Bindhumalini Narayanaswamy or simply Bindhumalini is an Indian singer, composer, and graphic designer. She has received National Film Award for Best Female Playback Singer (2018) and Filmfare Award for Best Female Playback Singer - Kannada (2019) for her songs in the movie Nathicharami. She has composed and recorded songs for films and albums in Tamil, Hindi, and Kannada languages.

Personal life
Bindumalini was born in Chennai in a musical family. Her mother N. Vishalakshi is a graded Akasvani Carnatic singer and grandmother Seetha Doraiswamy was a known Jal Tarang instrumentalist.

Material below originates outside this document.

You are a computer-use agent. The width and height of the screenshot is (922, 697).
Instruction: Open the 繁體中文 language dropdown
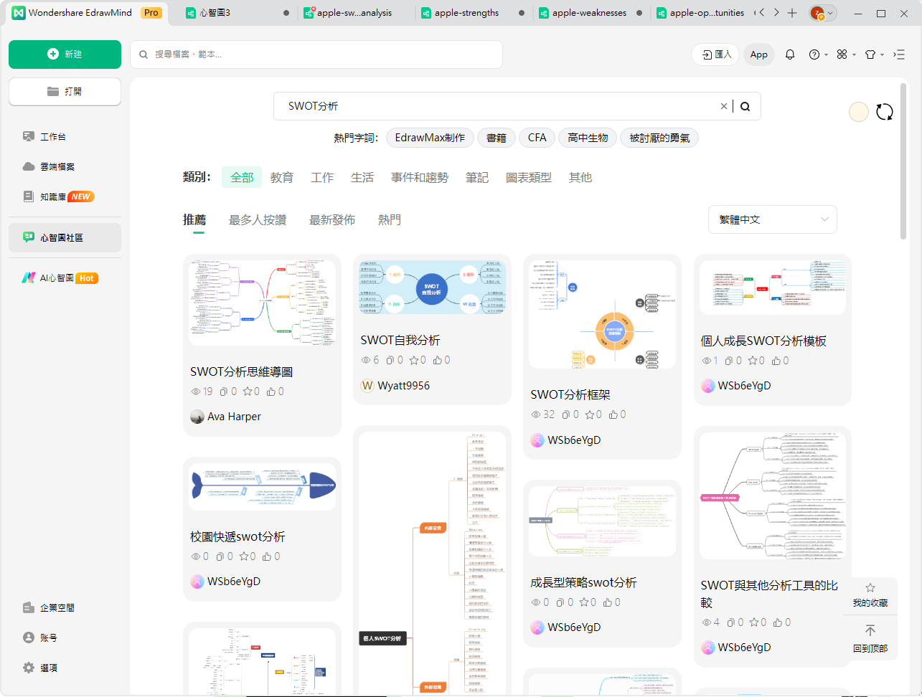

She holds a degree in Graphic design from the National Institute of Design. 

Bindumalini married Vasu Dixit, a vocalist from Bangalore, who runs a folk-rock fusion music band called Swarathma.

Career
Trained both in Carnatic and Hindustani music, Bindumalini was influenced by the poems of saint Kabir and the songs of Kumar Gandharva.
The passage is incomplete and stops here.